■ Document section

════

The Day Before  – The Price River

   Further north, the current course of the Price River also cuts across the San Rafael Swell. Of more interest it continues east-southeast through the Book Cliffs to where it joins the Green River. (If it followed present topography, the Price would take a much easier route further south around the Book Cliffs. However, 5.4 million years ago the Book Cliffs hadn’t been exposed yet.) The Book Cliffs in this area top out at about 6,800 feet. For the Price River to go through this area, the eroded valley floor plus the silt covering had to be about 6,300 feet above sea level. Current stream flow of the Green River through Desolation Canyon implies the area is slowly rising; thus, the lower elevation in the past seems reasonable. The Price River, like everything else in the large silt filled valley, would have meandered almost randomly across the silt flats. When canyon cutting would subsequently take over, the river happened to be on top of what would become the Book Cliffs. Furthermore, it should have had meanders typical of anything flowing across a silt plain. Thus, when canyon cutting finally was established, one would expect that the embedded meanders would still be there. This expectation is confirmed when one takes a close look at detailed maps of the area.

════

[Items in a dataset]
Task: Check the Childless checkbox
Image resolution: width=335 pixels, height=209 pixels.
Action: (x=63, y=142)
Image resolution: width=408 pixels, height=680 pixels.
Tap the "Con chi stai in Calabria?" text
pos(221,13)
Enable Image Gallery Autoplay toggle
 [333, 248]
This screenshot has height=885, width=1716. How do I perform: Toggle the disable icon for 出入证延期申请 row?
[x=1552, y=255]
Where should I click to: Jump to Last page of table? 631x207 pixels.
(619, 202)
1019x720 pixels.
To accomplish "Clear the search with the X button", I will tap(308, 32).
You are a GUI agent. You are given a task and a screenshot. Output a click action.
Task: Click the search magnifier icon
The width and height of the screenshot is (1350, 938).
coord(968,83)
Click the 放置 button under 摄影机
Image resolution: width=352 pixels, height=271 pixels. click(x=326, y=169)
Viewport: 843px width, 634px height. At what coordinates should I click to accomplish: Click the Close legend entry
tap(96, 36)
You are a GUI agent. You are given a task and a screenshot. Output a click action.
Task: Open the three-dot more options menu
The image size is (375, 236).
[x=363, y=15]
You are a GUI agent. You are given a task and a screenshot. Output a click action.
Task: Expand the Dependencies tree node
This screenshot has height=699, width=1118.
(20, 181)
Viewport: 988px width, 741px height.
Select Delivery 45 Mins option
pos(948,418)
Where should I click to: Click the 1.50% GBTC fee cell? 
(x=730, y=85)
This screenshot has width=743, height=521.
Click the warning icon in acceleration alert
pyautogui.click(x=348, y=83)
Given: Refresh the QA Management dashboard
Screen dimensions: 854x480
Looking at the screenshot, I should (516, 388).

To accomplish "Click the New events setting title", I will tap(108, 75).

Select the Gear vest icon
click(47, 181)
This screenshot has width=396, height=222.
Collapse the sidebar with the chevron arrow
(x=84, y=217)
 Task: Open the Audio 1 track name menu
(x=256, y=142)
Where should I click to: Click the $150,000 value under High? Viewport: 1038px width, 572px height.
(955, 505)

════

■ Aim
In the passage on the Price River, roughly what height do the Book Cliffs reach in this area? The lines have nothing to do with this.

■ Reply
About 6,800 feet.